Die Befürworter der großen Koalition unter den SZ-Lesern sehen hingegen die Chance auf eine stabile und handlungsfähige Regierung - und für die SPD die Möglichkeit, eigene Projekte durchzusetzen. "Angesichts all der nationalen und internationalen Krawallmacher, Sprücheklopfer und nihilistischen Niedergangspropheten, die nur an halbstarker Lautsprecherei, aber an konstruktiver Politik überhaupt kein Interesse haben, ist dieses Signal der Stabilität tatsächlich ein (kleines) Glück", schreibt bonedaddy.

Außerdem würden die Leistungen der letzten Union/SPD-Regierung nicht angemessen wertgeschätzt, findet Hardy. In der aktuellen parlamentarischen Situation hätten die beiden wichtigsten demokratischen Parteien die Verantwortung, das Land zu führen. Lucky Stieler erinnert daran, dass "ganz Europa" auf Deutschland schaut. Wenn die Regierungsbildung wieder nicht funktioniert hätte, wäre das "einfach nur peinlich" gewesen.

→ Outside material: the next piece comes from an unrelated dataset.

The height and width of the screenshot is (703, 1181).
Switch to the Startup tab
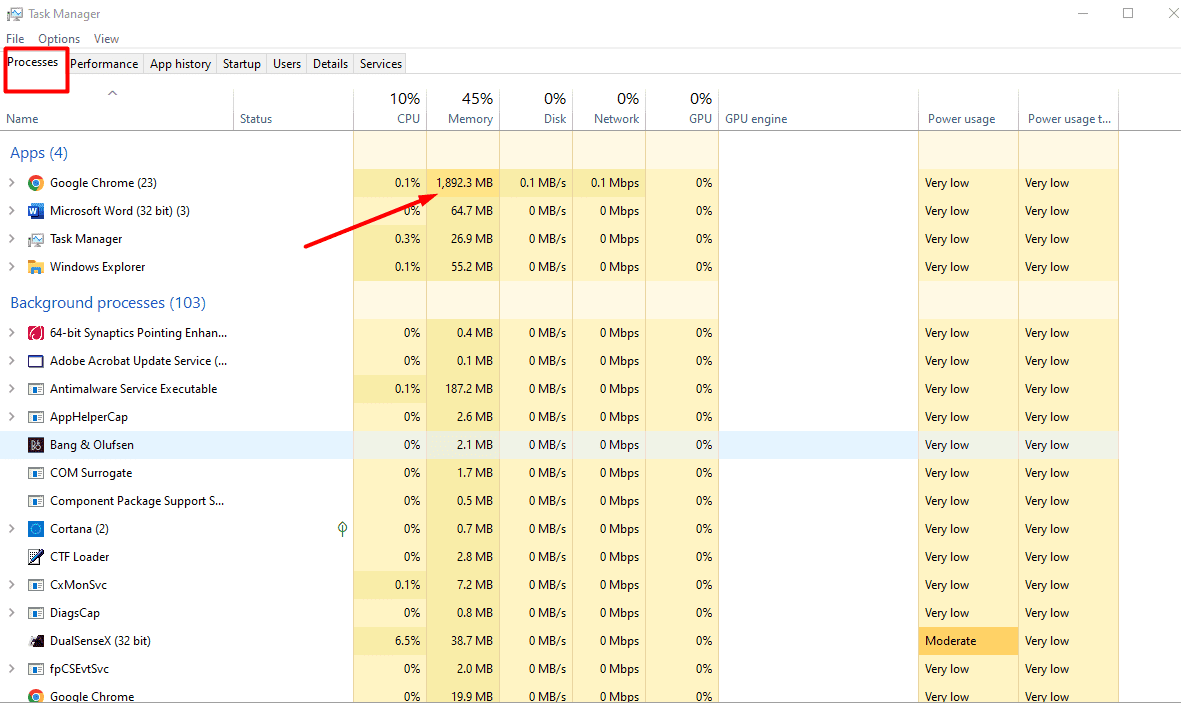pyautogui.click(x=241, y=63)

"Hätte sich die SPD - wie es Schulz sofort nach der Wahl unüberlegt hinausposaunte - für die Opposition entschieden, wäre sie jahrelang bedeutungslos geworden", findet commencal. "So hat sie die Chance, durch Profilschärfung in der Regierung und nach innen, durch kluges politisches Handeln und neue, zeitgemäße, an den Bedürfnissen der Menschen orientierte Konzepte Wähler wieder zurück zu gewinnen. Wetten, dass?"